A useful working definition: a harness is everything around the agent except the agent itself. Note that I am not saying model specifically, because there is some overlap in terminology. Some folks call Claude Code (and other comparable products) a harness. In a way it is: it's a harness around the model. Here, I am specifically talking about an agent harness defined in the code that improves the results of the agent (this session of Claude Code).
The CLAUDE.md the agent loads. The rules and skills in your .claude/ directory. The slash commands the team has standardized on. The checks that run when the agent edits a file. The loop that turns "a reviewer caught a bad pattern" into "the next agent run won't do that." Agent = Model + Harness. You don't get to pick a new model every Tuesday. You can engineer the harness every day.
If you are starting from zero, bridle is a sensible default. It's a Claude Code plugin that scaffolds CLAUDE.md and a .claude/ directory with rules, agents, skills, and commands, and ships with slash commands for the lifecycle: /bridle:learn turns a review comment into a durable rule, /bridle:audit walks the repo looking for rule violations, /bridle:harness-health flags rules that have gone stale or coverage that has thinned. The opinionation is the point — you get to a working baseline in an afternoon instead of bikeshedding directory layouts for a sprint.

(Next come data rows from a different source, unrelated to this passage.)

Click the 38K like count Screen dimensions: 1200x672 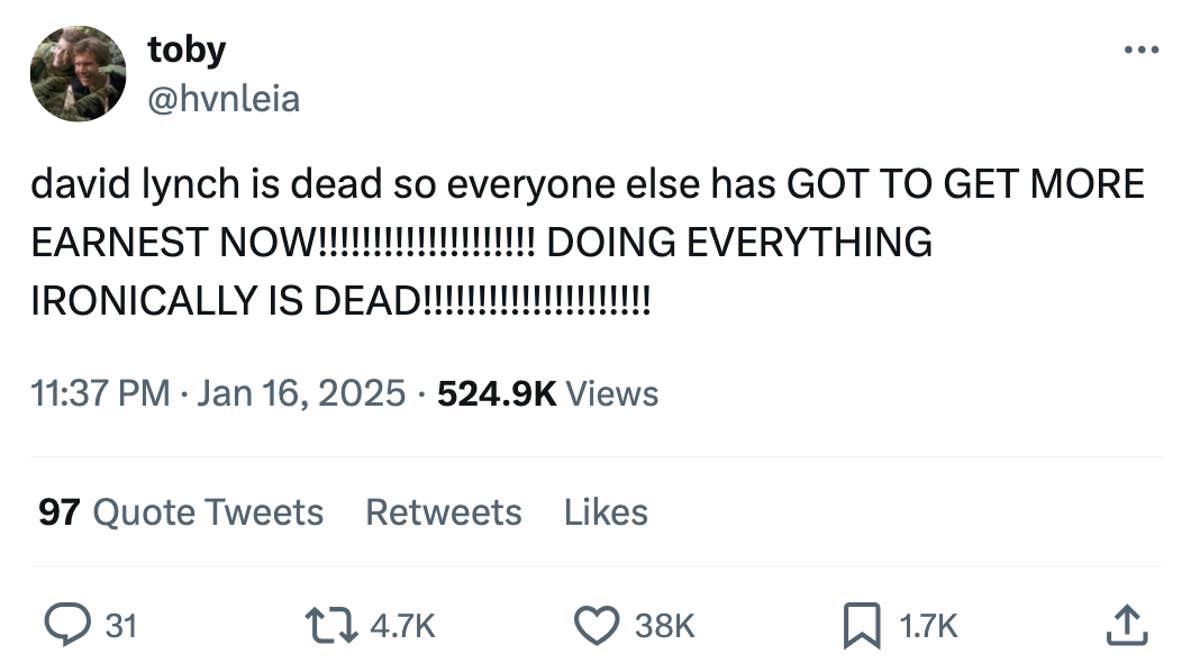click(665, 626)
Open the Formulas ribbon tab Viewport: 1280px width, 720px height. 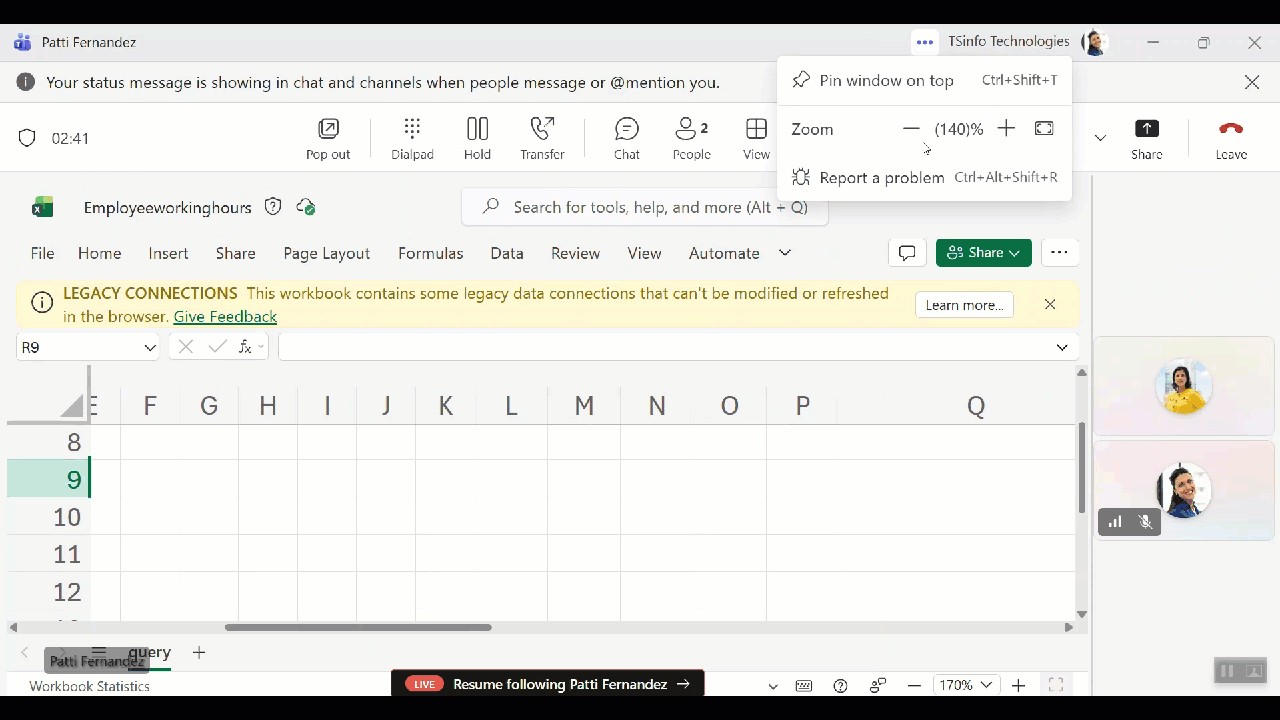(x=430, y=254)
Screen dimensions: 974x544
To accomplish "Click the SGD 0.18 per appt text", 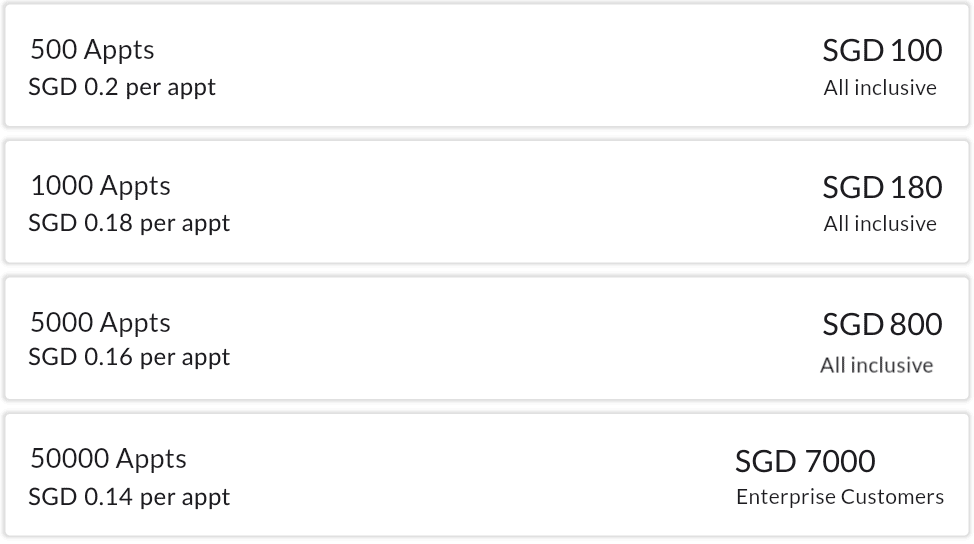I will pos(129,223).
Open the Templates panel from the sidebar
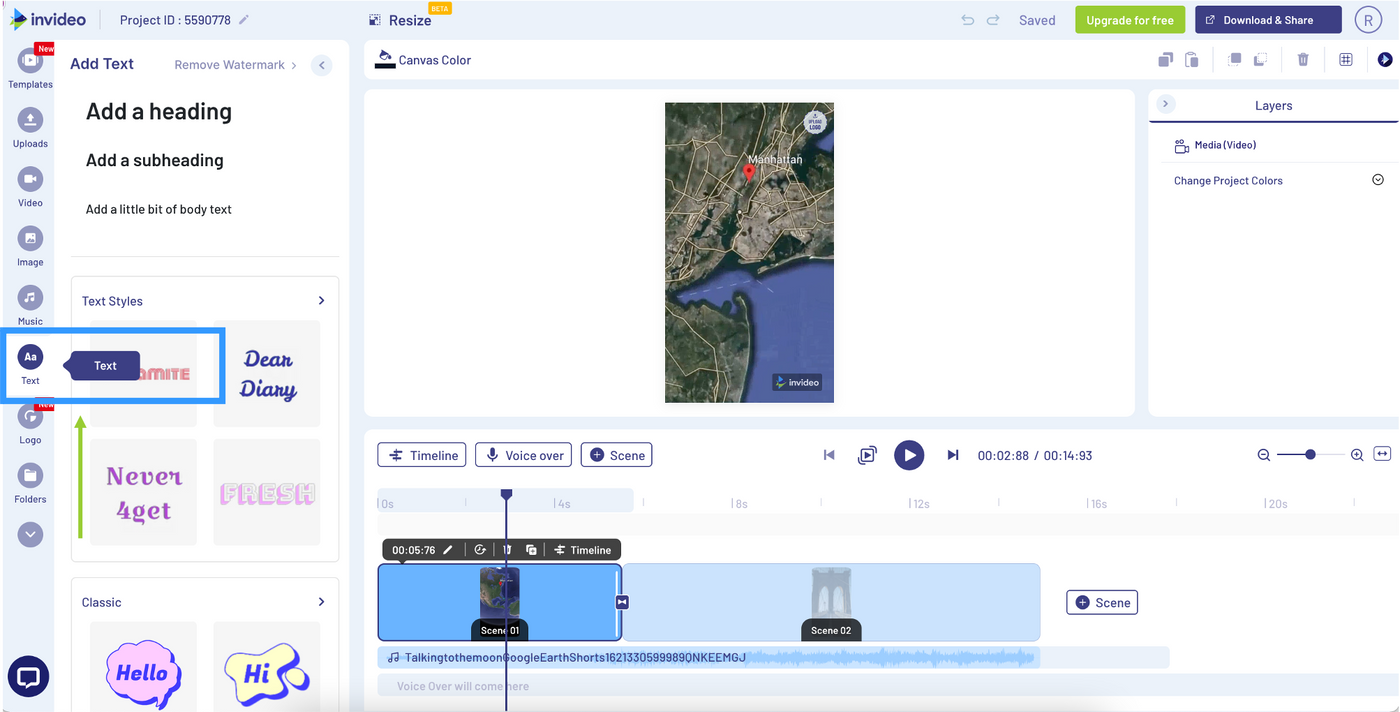1400x712 pixels. 30,63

But the specific tool is not the argument. The argument is that you need a working harness — one that lives in the repo, that the agent reads on every session, that the team updates when the agent surprises them, and that closes the loop between "we caught this in review" and "the next run won't do it." A homegrown setup made of three markdown files and a pre-commit hook beats a sophisticated harness that nobody touches. What matters is the discipline: treat the harness as part of the codebase, version it, review changes to it, and feed it every time the agent does something you would correct in a code review.
The teams that get the most out of agents are the ones that have built this layer deliberately. The teams that get the least are still hoping that a single CLAUDE.md and a strong model will be enough. It won't.
How this connects to the pipeline
The thread running through this whole argument is the same one that runs through Continuous Delivery and through blameless post-mortems: the system, not the individual, holds the standard.
A linter check in CI is a standard the system enforces. A type error caught at build time is a standard the system enforces. A regression test that fails when the agent reaches into the wrong layer of the stack is a standard the system enforces. None of them depend on a reviewer remembering the rule at the moment they happen to be reading the diff.
Agents are going to produce a lot of diffs. The reviewers cannot scale. The standards have to.
The leverage
If you want to get more out of your agents tomorrow, the highest-leverage move is rarely a model upgrade. It is the unglamorous work of making your codebase predictable: pick one pattern per problem, document the patterns, enforce them mechanically, and refactor the loud exceptions until they are quiet.
Boring code is a force multiplier. It always was, for humans. Agents just put a number on it.